Mirvetuximab soravtansine, an investigational antibody-drug conjugate targeting the folate receptor alpha (FRα) protein, was no better than chemotherapy at delaying disease progression or death in ovarian cancer patients included in the FORWARD I Phase 3 trial.
The treatment failed to extend survival without disease worsening in the overall study population — all patients had medium to high FRα levels in their tumors and were resistant to platinum-based chemotherapy — and in a subgroup of patients with high FRα levels, failing to met the trial’s primary goal.
Nonetheless, mirvetuximab soravtansine had a favorable safety profile and increased response and survival rates among patients with high FRα levels, which is encouraging its developer, ImmunoGen, to continue studying the treatment in combination approaches.
“Even though FORWARD I did not meet its primary endpoint, I continue to be impressed with the efficacy and tolerability of mirvetuximab soravtansine in ovarian cancer patients, especially in the subset with high FRα expression,” Kathleen Moore, associate director of clinical research at the Stephenson Cancer Center at the University of Oklahoma, said in a press release.
“I look forward to continuing to work with ImmunoGen to analyze the Phase 3 data and determine the most appropriate path to bringing mirvetuximab soravtansine to those patients who benefit most from it.”
Mirvetuximab soravtansine is an antibody-drug conjugate targeting the folate receptor alpha (FRα). This means the drug combines an antibody against this receptor bound to a toxic compound. Once the antibody binds to a cell positive for FRα, it releases its payload, killing the cancer cell without harming healthy cells.
It is estimated that approximately 60 percent of ovarian cancers have medium or high FRα expression.
A prior Phase 1 trial (NCT01609556) that included patients with recurrent ovarian, endometrial, kidney, and lung cancers had shown that mirvetuximab soravtansine had promising safety and efficacy, with more than half of patients responding to treatment.
Because most patients in this trial had ovarian cancer, the findings propelled the therapy into an ovarian cancer Phase 3 trial — FORWARD I (NCT02631876) — designed to study mirvetuximab soravtansine in women with medium or high levels of FRα in their tumors, whose cancer was resistant to platinum-based chemotherapy, and who had received up to three prior lines of therapy.
The trial included 333 women across North America and Europe who received either mirvetuximab soravtansine or a chemotherapy of the physician’s choice — Taxol (paclitaxel), Doxil (pegylated liposomal doxorubicin), or Hycamtin (topotecan) — for up to two years.
In addition to measuring the time to disease progression or death —the trial’s primary goal — researchers also evaluated the objective response rate, overall survival, and quality of life as secondary measures.
In the overall population, more patients responded to mirvetuximab soravtansine (22%) than to chemotherapy (12%) but no differences were seen in the time to disease progression or death or overall survival.
In the subgroup of patients with high FRα levels, the treatment also increased response rates — 24% vs. 10% — and reduced the risk of death by 38% compared to chemotherapy.
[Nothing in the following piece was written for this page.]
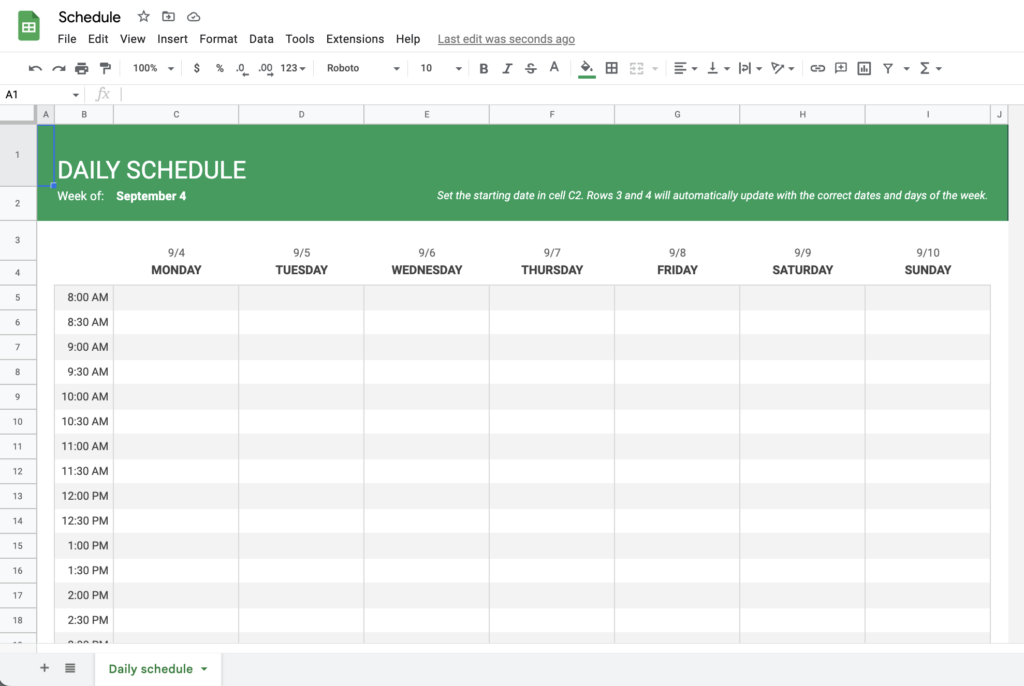This screenshot has width=1024, height=686.
Task: Toggle bold formatting
Action: pyautogui.click(x=484, y=68)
There was a trend toward longer survival without disease progression, but the findings did not reach statistical significance.
Overall, the treatment was well-tolerated, with fewer patients experiencing severe or worse adverse events (46% vs. 61%), requiring dose reductions (20% vs. 31%), or discontinuing treatment due to treatment-related adverse events (5% vs 8%). The most common adverse events were nausea, diarrhea, and blurred vision.
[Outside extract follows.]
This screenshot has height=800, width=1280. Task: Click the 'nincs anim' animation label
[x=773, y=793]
ImmunoGen plans to present additional data from FORWARD I at an upcoming medical meeting.
“This study with mirvetuximab did not result in the outcome that we had hoped for in platinum-resistant patients. We will further assess the data from FORWARD I to determine potential next steps with a monotherapy approach,” said Mark Enyedy, ImmunoGen’s president and chief executive officer.
So far, results from the trial indicate that the combo therapy of mirvetuximab soravtansine with Avastin (bevacizumab) or Paraplatin (carboplatin) shows promise for women with advanced ovarian cancer, particularly those who have received multiple prior lines of therapy.
“We have generated encouraging data with mirvetuximab combination regimens and will evaluate our ongoing studies as an independent path forward to support a registration in ovarian cancer,” Enyedy said.